#### Exercise prompt:
Starting with the line containing "Task: Choose cathode as the answer" and going on through the line containing "The image size is (896, 1370).", return the lines of the data below exactly, and only those.

BEGIN Given data

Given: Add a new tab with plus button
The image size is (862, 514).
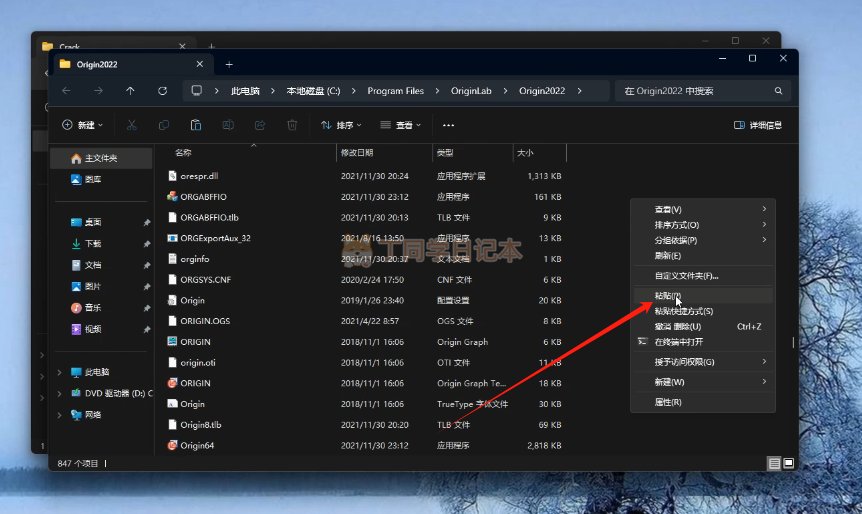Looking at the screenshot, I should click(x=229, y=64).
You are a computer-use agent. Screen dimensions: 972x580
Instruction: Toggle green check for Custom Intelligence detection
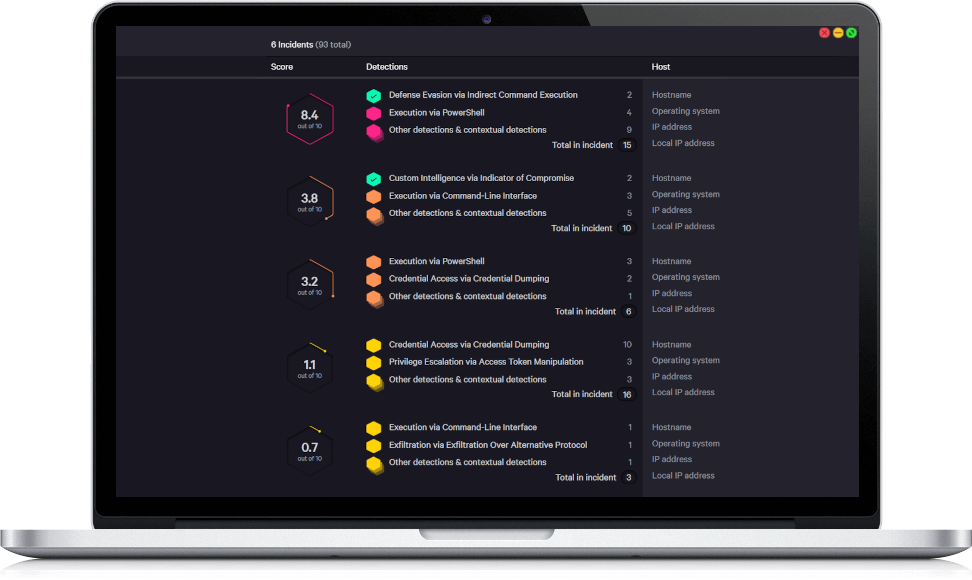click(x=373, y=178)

END Given data
BEGIN Given data

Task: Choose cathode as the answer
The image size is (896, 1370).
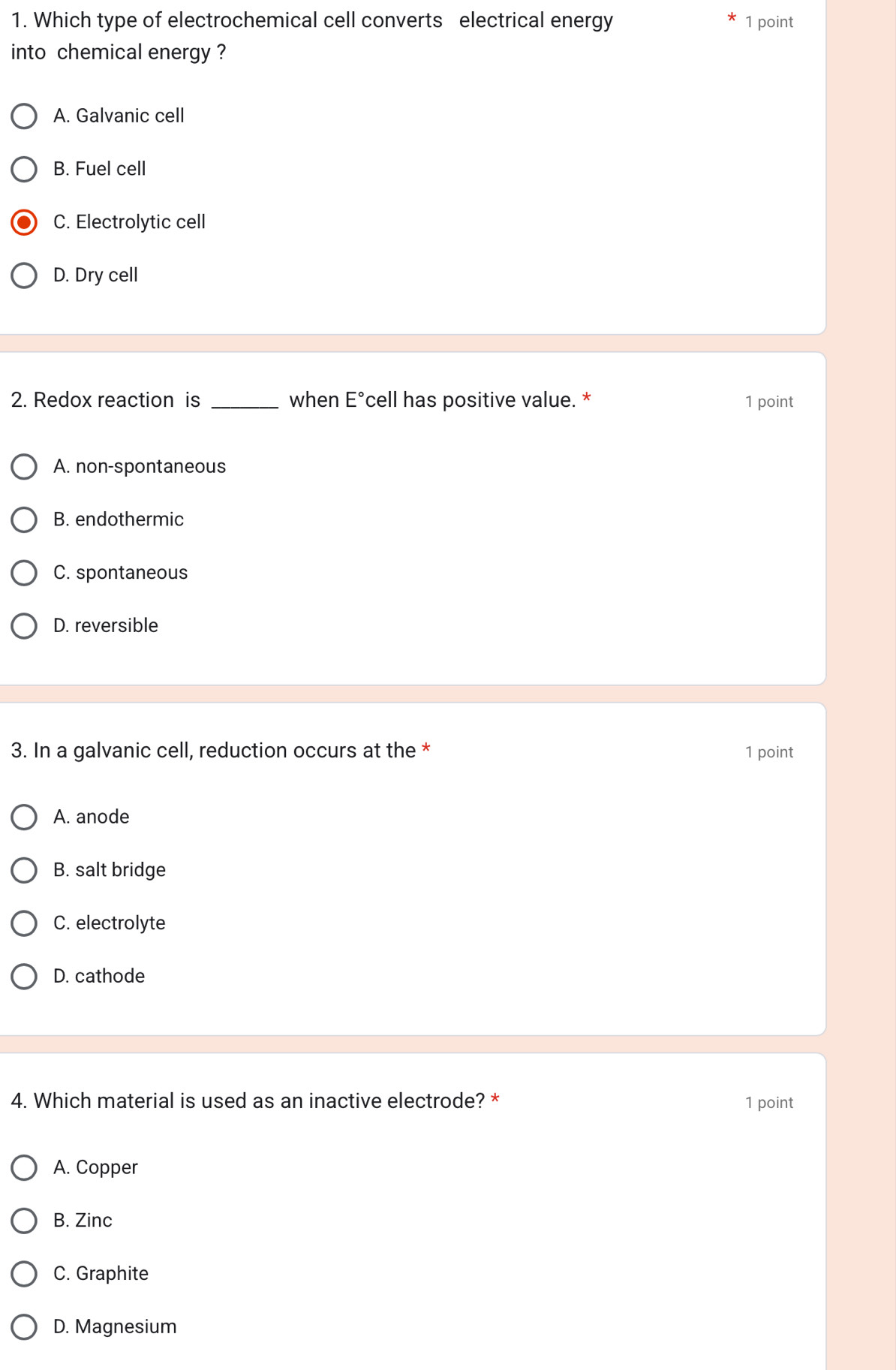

END Given data

#### Solved problem:
Task: Choose cathode as the answer
The image size is (896, 1370).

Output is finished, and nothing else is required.